■ **Document section**:
-- Begin --
Principal Amount: $25,000

 

Date: March 5, 2020

 

Major League Football, Inc., a Delaware corporation (the "Maker"), for value received, promises to pay to the order of Britt Jennings, (the "Payee"), at the office of the Maker being 7319 Riviera Cove #7, Lakewood Ranch, FL 34202, or such other place that Payee may designate to Maker in writing from time to time the principal sum of twenty-five thousand dollars ($25,000) payable with interest thereon from the date hereof computed on the basis of the actual number of days elapsed and a year of 360 days, at such rates as are hereinafter provided; said principal and interest to be paid without offset or deduction in lawful money of the United States of America which shall at the time of payment be legal tender in payment of all debts and dues, public and private, subject to the following terms and conditions:

 

1. INTEREST RATE

 

The principal amount hereof together with accrued unpaid interest shall bear interest, as adjusted at a rate calculated as provided herein. From the date hereof until maturity, simple interest shall accrue at the rate of ten Percent (10%) per annum.
-- End --
■ **Data lines**:
-- Begin --
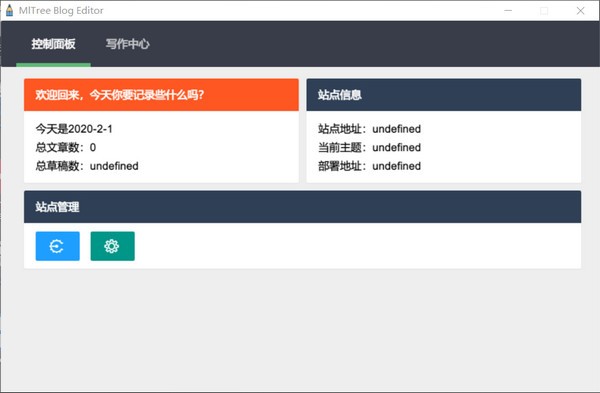Click the blue deploy icon button

58,246
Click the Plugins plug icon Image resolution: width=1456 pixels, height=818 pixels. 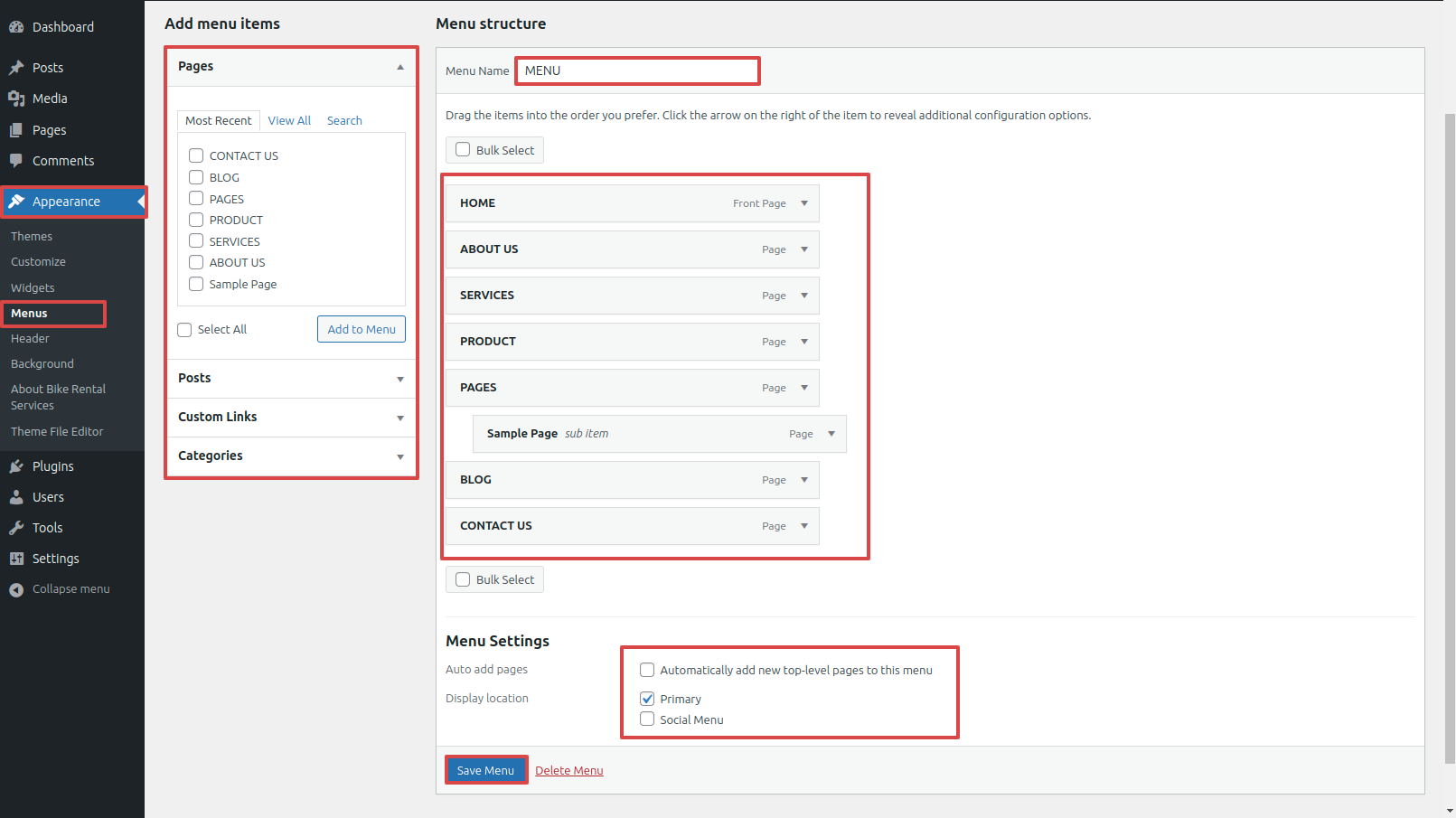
-- End --
■ **What is asked**:
A. Retype the passage of the promissory note from "1. INTEREST RATE" up to and including "(10%) per annum.".
B. According to the promissory note, at what rate does simple interest accrue from the date of the note until maturity?
C. Translate this sentence from the promissory note into Spanish: "From the date hereof until maturity, simple interest shall accrue at the rate of ten Percent (10%) per annum."
The promissory note above is sufficient on its own; the accompanying material is not required.

■ **Exercise results**:
A.
1. INTEREST RATE

 

The principal amount hereof together with accrued unpaid interest shall bear interest, as adjusted at a rate calculated as provided herein. From the date hereof until maturity, simple interest shall accrue at the rate of ten Percent (10%) per annum.

B. Ten percent (10%) per annum.

C. Desde la fecha del presente hasta el vencimiento, se devengarán intereses simples a una tasa del diez por ciento (10%) anual.